Financial institutions required to complete the current expected credit loss (CECL) standard implementation by 2023 are undoubtedly busy managing record-low net interest margins, pandemic-related uncertainties, and operational issues, as well as their own strategic initiatives.
However, the benefits of starting CECL implementation now are numerous, according to outside experts and financial institutions that have already adopted CECL. Many SEC registrants that implemented the accounting standard update in time for their 2020 deadline have said in hindsight, they would have started the CECL implementation process sooner.
“You’re never going to have enough time,” said Lance Holladay, Director of Regulatory Reporting at Renasant Bank, during Abrigo’s recent ThinkBIG Conference. “Start now.”

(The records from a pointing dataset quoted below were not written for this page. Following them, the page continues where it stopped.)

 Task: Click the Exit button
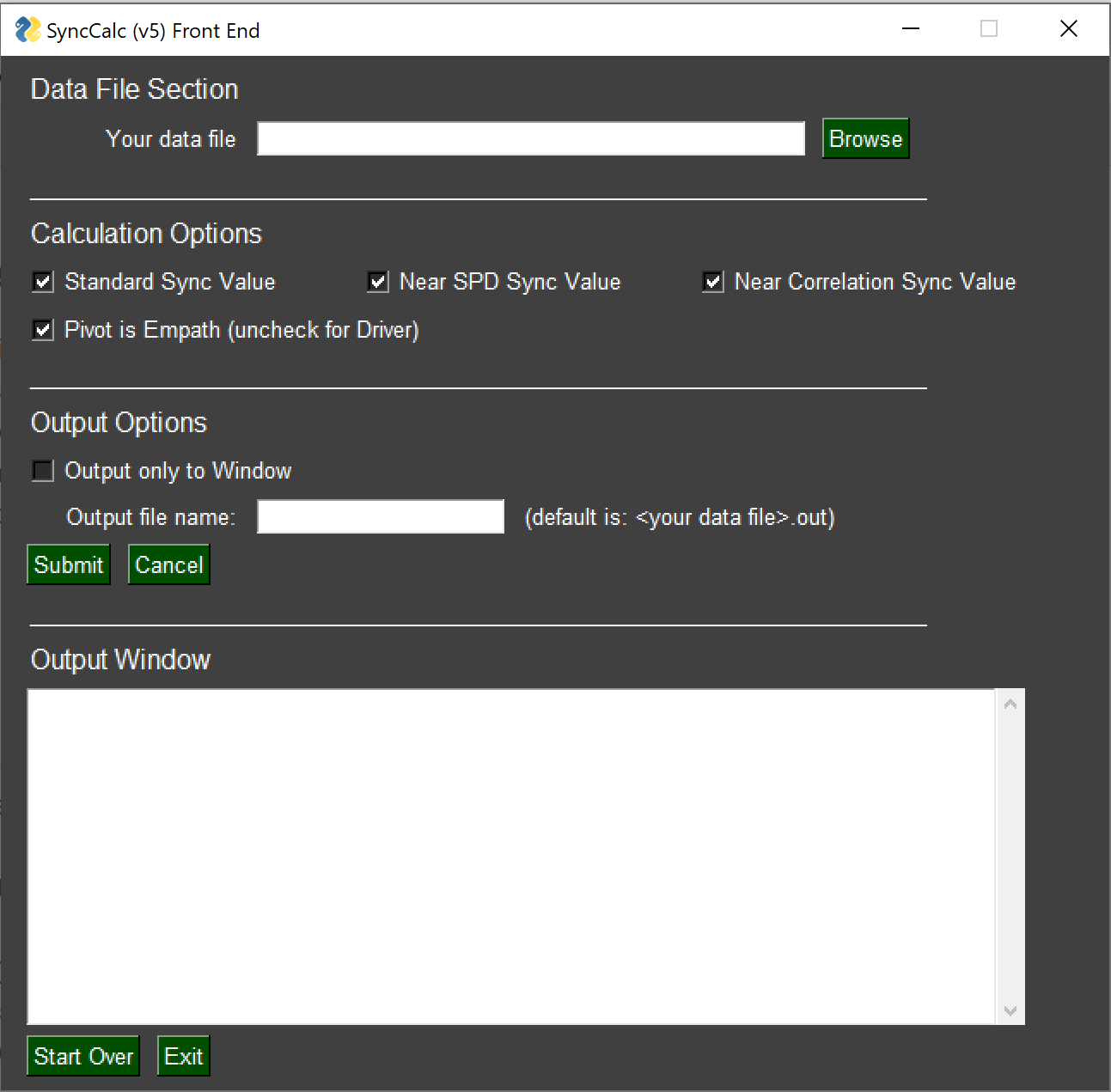pos(183,1056)
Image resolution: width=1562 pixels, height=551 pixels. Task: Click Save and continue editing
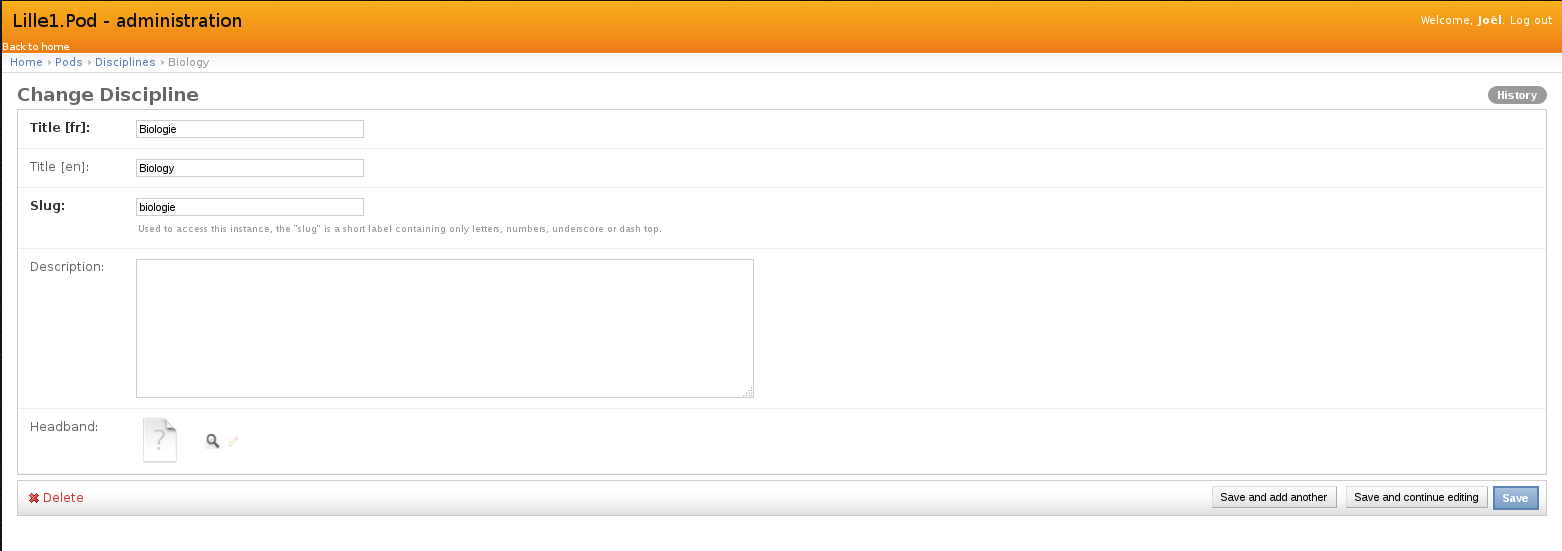click(1415, 498)
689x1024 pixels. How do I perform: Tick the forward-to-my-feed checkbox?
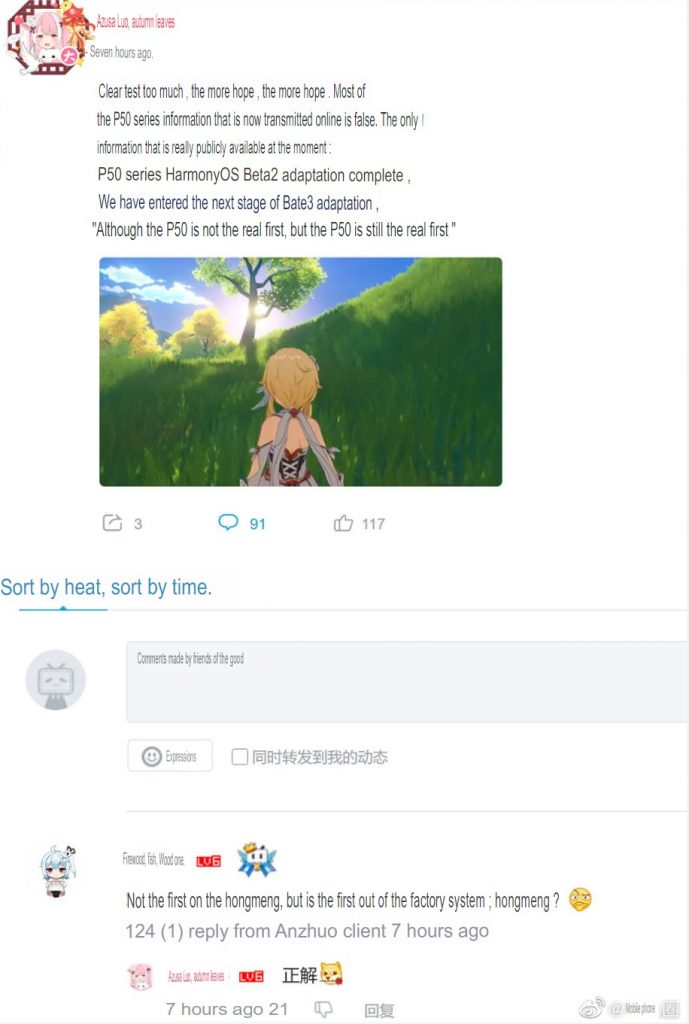click(240, 757)
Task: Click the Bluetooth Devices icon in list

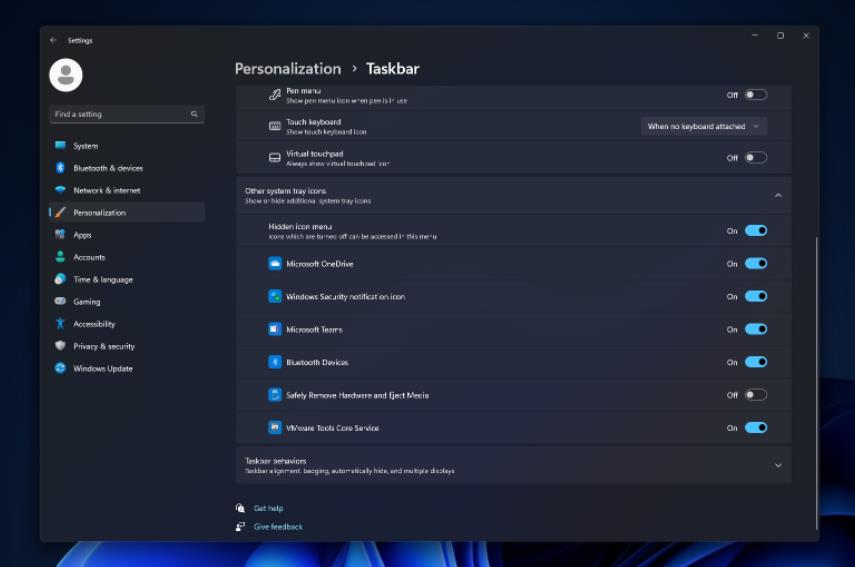Action: [x=275, y=362]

“At the end of the day, we still have regular jobs and daily responsibilities, and [CECL implementation] is added to that,” said Felicity Ours, CPA, CRC, Senior Vice President and Director of Credit at Summit Financial Group, which implemented CECL in 2019. “We are very fortunate to have individuals with strong IT and data analysis skills to help with this process, but I believe that will be a challenge, especially for some smaller institutions, so the longer the timeline, the better.”
One reason behind the Financial Accounting Standard Board’s (FASB) delay of CECL for smaller SEC-reporting companies and private institutions was for them to learn best practices from SEC registrants’ experiences.
The later CECL deadline was also expected to help later adopters avoid a last-minute scramble for audit, technology, and other assistance when implementation resources are in peak demand.